Variants in resistance genes

The defense responses genes related to disease resistance were identified through functional annotations of detected SNPs and InDels compared to the reference genome. Previously reported disease resistant genes/QTLs from PRGdb in Cucumis melo were taken into consideration. A total of 411 putative disease resistance genes have been reported in melon, and this number is low compared to the numbers of resistance genes known in Arabidopsis (526), grape (690), and rice (1206) [26]. In melon, resistance genes have been identified for diseases including zucchini yellow mosaic virus (ZYMV) (Zym; [47]), watermelon mosaic virus-Morocco (Potyvirus) (Nm; [48]), aphis gossypii (Fn; [49]), papaya ring spot virus- watermelon type (PRSV) (Prv; [47, 50]), cucurbit aphid borne yellows virus (CABYV) (cab-1 and cab-2; [51]), beet pseudo yellows virus (BPYV; [52]), cucurbit yellow stunting disorder virus (CYSDV; [53]), lettuce infectious yellows virus (LIYV; [54]), cucurbit leaf crumple virus (CuLCrV; [55]), melon necrotic spot virus (MNSV; [56]), cucumber green mottle mosaic virus (CGMMV) (cgmmv-1 and cgmmv-2; [57]), and fusarium wilt (Fom-1; [58], Fom-2; [59, 60]). In addition, several powdery mildew resistance (Pm) genes have been mapped or cloned in the melon genome (Pm-1; [61], Pm-2; [62], Pm-3; [63], Pm-4 and Pm-5; [64], Pm-6; [65], Pm-8; [66], and Pm-F & Pm-G; [67]). In addition, several studies were reported that Mildew Locus O (MLO) genes act as susceptibility factors in PM disease and their inactivation of specific MLO genes (knock-out or knock-down) leads to mediating form of mlo resistance [68].

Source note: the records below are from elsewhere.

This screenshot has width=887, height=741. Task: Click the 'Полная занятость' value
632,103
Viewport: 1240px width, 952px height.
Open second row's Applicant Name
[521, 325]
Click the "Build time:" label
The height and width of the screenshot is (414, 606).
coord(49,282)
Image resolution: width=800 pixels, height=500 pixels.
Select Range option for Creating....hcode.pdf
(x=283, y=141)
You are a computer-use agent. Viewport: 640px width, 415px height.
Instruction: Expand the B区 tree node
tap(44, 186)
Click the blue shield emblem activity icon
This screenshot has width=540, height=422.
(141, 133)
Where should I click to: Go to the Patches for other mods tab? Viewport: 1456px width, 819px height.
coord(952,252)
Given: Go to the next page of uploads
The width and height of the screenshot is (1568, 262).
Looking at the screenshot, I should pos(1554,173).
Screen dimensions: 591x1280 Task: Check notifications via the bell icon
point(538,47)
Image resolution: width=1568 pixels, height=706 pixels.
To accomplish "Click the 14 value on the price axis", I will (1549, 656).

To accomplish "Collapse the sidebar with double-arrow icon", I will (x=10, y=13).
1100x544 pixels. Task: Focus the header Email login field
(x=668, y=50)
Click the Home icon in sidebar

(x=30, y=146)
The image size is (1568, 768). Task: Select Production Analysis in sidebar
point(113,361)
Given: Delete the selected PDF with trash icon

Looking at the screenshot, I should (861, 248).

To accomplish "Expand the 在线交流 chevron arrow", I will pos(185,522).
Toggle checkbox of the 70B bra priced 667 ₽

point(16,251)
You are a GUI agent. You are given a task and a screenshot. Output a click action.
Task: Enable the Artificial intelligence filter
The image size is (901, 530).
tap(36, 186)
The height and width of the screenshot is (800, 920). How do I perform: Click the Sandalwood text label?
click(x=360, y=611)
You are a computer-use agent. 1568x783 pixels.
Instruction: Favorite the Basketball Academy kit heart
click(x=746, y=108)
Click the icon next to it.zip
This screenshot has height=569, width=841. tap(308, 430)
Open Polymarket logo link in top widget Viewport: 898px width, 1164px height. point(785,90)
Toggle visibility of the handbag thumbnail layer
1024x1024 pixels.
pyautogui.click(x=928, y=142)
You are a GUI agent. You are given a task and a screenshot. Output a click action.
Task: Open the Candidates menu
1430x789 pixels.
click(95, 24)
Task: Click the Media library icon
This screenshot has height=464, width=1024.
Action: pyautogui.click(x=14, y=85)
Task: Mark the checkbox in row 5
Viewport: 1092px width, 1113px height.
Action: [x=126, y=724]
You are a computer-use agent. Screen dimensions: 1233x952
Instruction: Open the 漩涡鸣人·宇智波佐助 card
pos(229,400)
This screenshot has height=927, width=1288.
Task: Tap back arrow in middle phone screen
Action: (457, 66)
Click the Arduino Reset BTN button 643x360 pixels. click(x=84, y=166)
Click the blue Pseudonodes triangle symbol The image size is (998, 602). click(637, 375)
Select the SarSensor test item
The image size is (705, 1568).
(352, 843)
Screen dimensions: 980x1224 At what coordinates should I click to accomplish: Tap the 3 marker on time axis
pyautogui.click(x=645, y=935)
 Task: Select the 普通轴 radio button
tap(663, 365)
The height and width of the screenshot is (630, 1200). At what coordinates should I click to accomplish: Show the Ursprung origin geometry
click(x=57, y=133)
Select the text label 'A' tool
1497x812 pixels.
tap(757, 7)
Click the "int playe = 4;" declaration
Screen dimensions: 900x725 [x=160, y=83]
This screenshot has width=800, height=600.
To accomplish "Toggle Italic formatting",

In this study, comprehensive domain analyses of encoded defense genes were performed. A total of 11,867 SNPs were identified in 585 defense-related genes in all four accessions and found to be distributed across all chromosomes. Among them, different classes of disease resistance-related protein domains were found, including CNL [CC-NB-LRR, proteins containing coiled-coil (CC), nucleotide-binding site (NBS), and leucine-rich repeat (LRR) domains], TNL [TIR-NB-LRR, Toll-interleukin receptor-like, nucleotide binding site (NB) and LRR domains], RLP (receptor serine/threonine kinase-like domain), and an extracellular LRR (ser/thr-LRR); in addition, other kinase domains with an extracellular LRR (RLK) were detected in all four accessions. The details of defense-related genes with detected SNPs are tabulated in S5 Table. Among 11,867 SNPs in defense-related genes, 4 SNPs predicted to be high effect variants (affecting splice site regions, start and stop codons) and 386 predicted as moderate effect variants (non-synonymous coding, codon insertions and deletions) were found within 139 defense-related genes. In addition, functional enrichment analysis showed that GO terms of catalytic activity (GO: 0003824), and binding (GO: 0005488) were highly represented in the molecular function category for these identified disease-related genes. Of note, these domains are commonly involved in plant defense mechanisms and mediate disease resistance in plants [40]. Similar to SNPs, 3,429 InDels were identified with 31 InDels (30 genes) and 14 InDels predicted to have high and moderate effects, respectively (S6 Table). Using the advances of NGS technology in melon re-sequencing, the presence and absence of defense-related genes has been demonstrated [69]. Leida et al [70] re-sequenced 175 melon accessions to identify the variability of SNPs and characterized sugar accumulation and fruit ripening-related genes. However, there has been no attempt reported for the development of QTLs associated with disease resistance-related genes in melon, especially for powdery mildew disease assessment using re-sequencing. Accordingly, we constructed a disease-associated QTL map for 390 SNPs and 45 InDels identified from this study as related to defense-response genes (Fig 7).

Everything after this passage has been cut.